• PASSAGE
## Begin

The process of creating something from the heart it much
more complicated, not because the feeling itself is complicated, but rather how
to translate it into the end product that makes things so difficult.
I’m not a genius, heck I’m not even sure who out there really enjoys what I write, cook and share. What
I do and how I express it, is all out of love of the art.
That’s the beauty of art, isn’t it? The ability to be raw
with the materials you use and doing all you can to fully show how you feel at
that very moment.
Food is no exception.
My natural affinity towards food as a way to be creative has
developed from childhood. My emotions.
My experiences. My choices. I don’t really
expect all to relate, but I hope that open hearts and empty stomachs give you,
the reader, some insight and a common thread of understanding of how much this
topic means to me.
On that note, I don’t expect all to like it either. At some point as an artist, whether you are a
musical, visual, performing artist or anything in between, you will face harsh
and often brutal criticism. It could even
come from a friend, someone you really love, or fellow artist. More often than not, this evaluation of your
work can be nerve wrecking, and quite hurtful to the ego. You put a lot of love
into what you do as a creative mind and it can be difficult to hear not so
wonderful things.
So why am I writing about this? It’s not about a moment in
my life. No. This isn’t a childhood memory I’m trying to solidify in virtual
time. Not that either. And it doesn’t
sound like I’m bitter about something, right? Precisely.
This is a “none of the above” moment.
******************
Alright, Girl who Likes to Cook…what’s this jibber jabber
about?
I’ll tell you.
I’m in love.
Yes. I said it.
I’m deeply in love. Head
over heals. And it’s hard to ignore. I
have tried to get over it, but some things are permanent and unwavering. I dream, I write, I have kept a piece of my
heart aside, or maybe on my sleeve.
Tug at the heart strings and may be more.
It haunts my head and my heart and I know, I mean I really
KNOW, with ever cell in my body that I will not stop loving until the day I
cannot be here any more.
I am in love with this life. I am in love with the souls in
this life. Even you…yes, you.
And most importantly I’m in love with loving the souls in my
life with the food I love to share. I cannot pretend. I cannot stop.
Loving you with my whisk in one hand and mixing bowl in the
other gives me no greater joy. You don’t
have to love what I make and even if you chew me up and spit me out, I will
continue to love you the only way I know how…
********************
So my craft is this.
I write, I cook, I feed and I love.
Your criticism no matter how crushing, how hurtful, even if you really
didn’t mean it, I will take on the chin.

## End

• DATA ROWS
## Begin

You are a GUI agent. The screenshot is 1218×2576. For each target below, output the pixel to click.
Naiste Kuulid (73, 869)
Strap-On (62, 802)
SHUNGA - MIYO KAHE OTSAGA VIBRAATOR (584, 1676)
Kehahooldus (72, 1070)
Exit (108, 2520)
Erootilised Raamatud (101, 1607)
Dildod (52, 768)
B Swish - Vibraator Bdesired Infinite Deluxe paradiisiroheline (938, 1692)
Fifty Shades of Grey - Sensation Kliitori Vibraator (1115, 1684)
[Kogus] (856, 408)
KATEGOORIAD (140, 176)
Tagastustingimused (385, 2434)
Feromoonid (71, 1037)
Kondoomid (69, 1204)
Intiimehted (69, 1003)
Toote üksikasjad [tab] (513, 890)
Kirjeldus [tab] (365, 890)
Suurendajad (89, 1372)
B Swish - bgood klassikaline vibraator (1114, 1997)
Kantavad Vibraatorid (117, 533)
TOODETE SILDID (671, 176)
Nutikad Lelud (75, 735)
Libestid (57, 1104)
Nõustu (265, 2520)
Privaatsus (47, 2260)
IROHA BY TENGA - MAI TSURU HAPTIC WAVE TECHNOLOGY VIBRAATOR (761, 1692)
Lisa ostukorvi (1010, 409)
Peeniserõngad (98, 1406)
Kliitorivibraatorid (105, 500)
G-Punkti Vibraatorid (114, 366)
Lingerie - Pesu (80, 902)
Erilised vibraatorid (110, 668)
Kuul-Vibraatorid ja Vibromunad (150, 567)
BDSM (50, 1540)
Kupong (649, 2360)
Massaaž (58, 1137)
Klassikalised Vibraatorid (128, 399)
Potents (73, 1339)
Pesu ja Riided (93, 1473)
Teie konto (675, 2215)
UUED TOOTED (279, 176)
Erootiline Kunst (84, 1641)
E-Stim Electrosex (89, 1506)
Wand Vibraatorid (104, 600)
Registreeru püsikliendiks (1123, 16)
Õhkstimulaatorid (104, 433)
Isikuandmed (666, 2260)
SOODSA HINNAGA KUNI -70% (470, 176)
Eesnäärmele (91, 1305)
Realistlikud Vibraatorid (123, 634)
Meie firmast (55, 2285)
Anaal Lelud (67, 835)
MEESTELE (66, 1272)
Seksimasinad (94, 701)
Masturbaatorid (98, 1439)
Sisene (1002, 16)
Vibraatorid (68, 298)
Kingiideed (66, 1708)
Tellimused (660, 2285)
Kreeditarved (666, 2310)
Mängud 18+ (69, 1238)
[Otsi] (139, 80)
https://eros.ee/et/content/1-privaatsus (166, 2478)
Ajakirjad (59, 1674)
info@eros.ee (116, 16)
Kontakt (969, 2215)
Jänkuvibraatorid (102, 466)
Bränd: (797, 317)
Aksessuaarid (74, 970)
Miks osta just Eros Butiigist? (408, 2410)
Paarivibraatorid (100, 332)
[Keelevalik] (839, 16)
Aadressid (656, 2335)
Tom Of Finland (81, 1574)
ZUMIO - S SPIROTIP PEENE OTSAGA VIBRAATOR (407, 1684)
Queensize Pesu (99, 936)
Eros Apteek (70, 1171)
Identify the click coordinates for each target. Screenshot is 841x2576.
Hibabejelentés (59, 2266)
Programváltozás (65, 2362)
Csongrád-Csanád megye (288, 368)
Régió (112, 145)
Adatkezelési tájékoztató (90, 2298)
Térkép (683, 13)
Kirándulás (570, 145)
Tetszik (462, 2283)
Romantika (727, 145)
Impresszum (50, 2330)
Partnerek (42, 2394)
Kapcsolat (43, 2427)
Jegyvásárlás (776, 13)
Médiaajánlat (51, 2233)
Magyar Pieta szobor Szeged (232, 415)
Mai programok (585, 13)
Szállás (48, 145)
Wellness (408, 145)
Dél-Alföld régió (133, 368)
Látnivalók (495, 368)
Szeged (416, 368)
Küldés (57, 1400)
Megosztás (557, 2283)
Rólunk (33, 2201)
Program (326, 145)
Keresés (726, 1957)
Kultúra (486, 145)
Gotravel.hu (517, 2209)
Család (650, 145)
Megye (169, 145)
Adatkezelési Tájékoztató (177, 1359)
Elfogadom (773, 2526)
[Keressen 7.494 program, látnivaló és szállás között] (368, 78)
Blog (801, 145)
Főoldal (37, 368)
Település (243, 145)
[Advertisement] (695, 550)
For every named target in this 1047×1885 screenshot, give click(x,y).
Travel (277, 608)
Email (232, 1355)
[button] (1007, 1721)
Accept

## End

• CHALLENGES
(1) Edit the entries from the line containing "Teie konto (675, 2215)" through the line containing "Partnerek (42, 2394)", inclusive, replacing "Ajakirjad" with "Ajalehed" and leaving everything else unchanged. Return only those lines.
(2) Resume the essay about cooking as an act of love, picking up after its last sentence.

• ANSWERS FOR THE TASKS
(1)
Teie konto (675, 2215)
UUED TOOTED (279, 176)
Erootiline Kunst (84, 1641)
E-Stim Electrosex (89, 1506)
Wand Vibraatorid (104, 600)
Registreeru püsikliendiks (1123, 16)
Õhkstimulaatorid (104, 433)
Isikuandmed (666, 2260)
SOODSA HINNAGA KUNI -70% (470, 176)
Eesnäärmele (91, 1305)
Realistlikud Vibraatorid (123, 634)
Meie firmast (55, 2285)
Anaal Lelud (67, 835)
MEESTELE (66, 1272)
Seksimasinad (94, 701)
Masturbaatorid (98, 1439)
Sisene (1002, 16)
Vibraatorid (68, 298)
Kingiideed (66, 1708)
Tellimused (660, 2285)
Kreeditarved (666, 2310)
Mängud 18+ (69, 1238)
[Otsi] (139, 80)
https://eros.ee/et/content/1-privaatsus (166, 2478)
Ajalehed (59, 1674)
info@eros.ee (116, 16)
Kontakt (969, 2215)
Jänkuvibraatorid (102, 466)
Bränd: (797, 317)
Aksessuaarid (74, 970)
Miks osta just Eros Butiigist? (408, 2410)
Paarivibraatorid (100, 332)
[Keelevalik] (839, 16)
Aadressid (656, 2335)
Tom Of Finland (81, 1574)
ZUMIO - S SPIROTIP PEENE OTSAGA VIBRAATOR (407, 1684)
Queensize Pesu (99, 936)
Eros Apteek (70, 1171)
Identify the click coordinates for each target. Screenshot is 841x2576.
Hibabejelentés (59, 2266)
Programváltozás (65, 2362)
Csongrád-Csanád megye (288, 368)
Régió (112, 145)
Adatkezelési tájékoztató (90, 2298)
Térkép (683, 13)
Kirándulás (570, 145)
Tetszik (462, 2283)
Romantika (727, 145)
Impresszum (50, 2330)
Partnerek (42, 2394)

(2)
Call it crazy. Call it whatever you want. I know the positivity I feel and it cannot change me.
Yes there are darks sides.
I’ve been pushed, I’ve been pulled. I’ve slept in my car overnight
in the dead of winter just to make sure I was on the ball for 1000 people
arriving for breakfast at 6:00am. I’ve
lost feeling in my left index finger from severe cuts, hot oil splashed across
my eye. Name it, I’ve felt it.
Words? Plenty of those too.
You cannot succeed, you cannot even lift, and you cannot get
that job unless you go out with me.
Asked on dates, asked to quit, asked to crawl in a hole and
stay there.
Too slow, too bland, too spicy, and too bitchy.
Not enough strength, not enough experience, not enough
dedication, and just plain not enough.
You won’t be famous, you won’t make it big, you won’t pass
the Red Seal, you won’t keep that job.
You’re eye candy, you’re cheap labour, you’re not going to
find a better position than this, so count your blessings.
High on myself, high on my horse, high up there because you
must be doing favours on the side.
You think you’re smart, you think you’re clever, you think
anyone is going to care about your vision?
And no, don't think its for pity sake.
*******************
So to You, the Critics & Your Criticism:
Thank you for keeping me dedicated. Thank you for inspiring me.
Thank you for making my heart flutter and cheeks grow flushed and red. Thank
you for making me shed hot tears and making my blood boil. Thanks for making me
sweat, making me work 3 times harder, and 10 times smarter. Thank
you for reading me, thank you for cutting me down, thank you for your feedback
and thank you for your bold and blunt opinions.
Most of all, more than anything in the world….thank you for
making me fall more and more in love with every passing second.
Oh and to You, fellow Craftsmen & Women…you know what to
do.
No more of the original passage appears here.